Il est clair dès le pilot, assez insupportable de formalisme, et peu réfléchi de surplus, qu’Amazon a sérieusement investi dans son dernier produit : nous sommes ici dans le haut de gamme – budgétaire – visant à concurrencer la crème de chez HBO. Malheureusement, si l’on retrouve ici le fantastique à la mode actuelle, et si l’on peut s’amuser, comme la critique américaine à trouver une certaine pertinence dans cette allégorie reliant la disparition des fois originelles à la montée des « religions modernes » (la technologie, les réseaux sociaux, la célébrité), il faut rapidement déchanter devant les défauts rédhibitoires de la création de Michael Green et Bryan Fuller : beaucoup d'images choc à la bêtise criante, aucune vision consistante (la tare de la majorité des séries TV, sans véritable "auteur" aux commandes - à quelques exceptions près, les chefs d'œuvre que tout le monde connaît...), un scénario qui part dans tous les sens, une mythologie tout ce qu'il y a de confuse, une musique insupportable qui noie tout en permanence.

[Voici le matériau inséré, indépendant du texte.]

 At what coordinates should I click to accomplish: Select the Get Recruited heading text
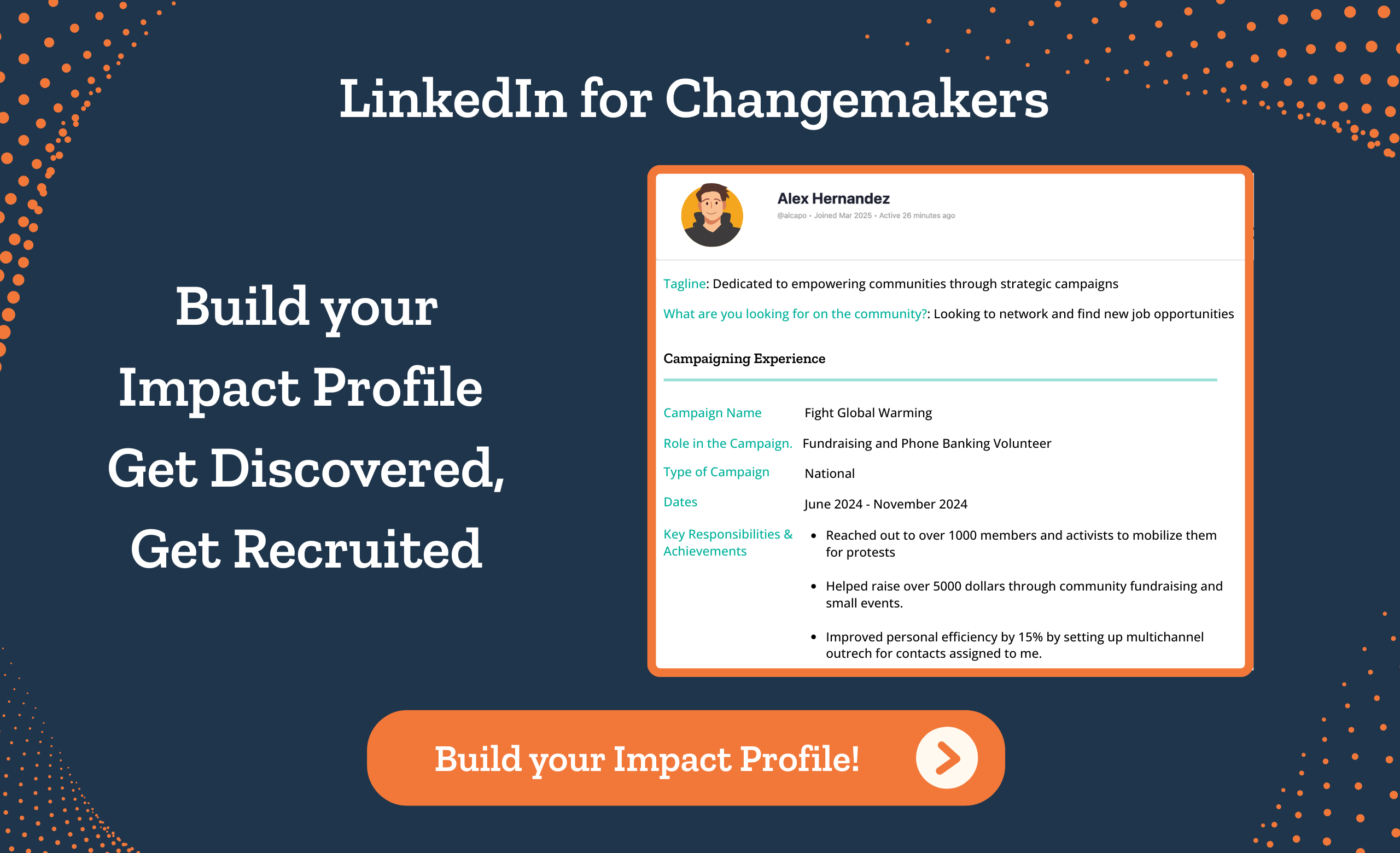click(306, 548)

Mais voilà, il y a Ian McShane, qui nous a manqué depuis "Deadwood" et qui cristallise dans son jeu excessif toute la fiction qui fait défaut partout ailleurs. Lui donne envie de continuer. Huit épisodes plus tard, la saison 1 se termine : on s'est régulièrement ennuyés en cours de route, mais il y a eu quelques moments WTF - comme on dit de nos jours - qui ont fini par générer un petit quelque chose de l'ordre de la fascination : du genre, "mais jusqu'où vont-ils aller ?"… Des scènes gore, des détails déplaisants ou même franchement insupportables, du sexe visiblement construit pour provoquer - comme cette scène de sexe homosexuel entre arabes, forcément polémique... des gamineries en fait.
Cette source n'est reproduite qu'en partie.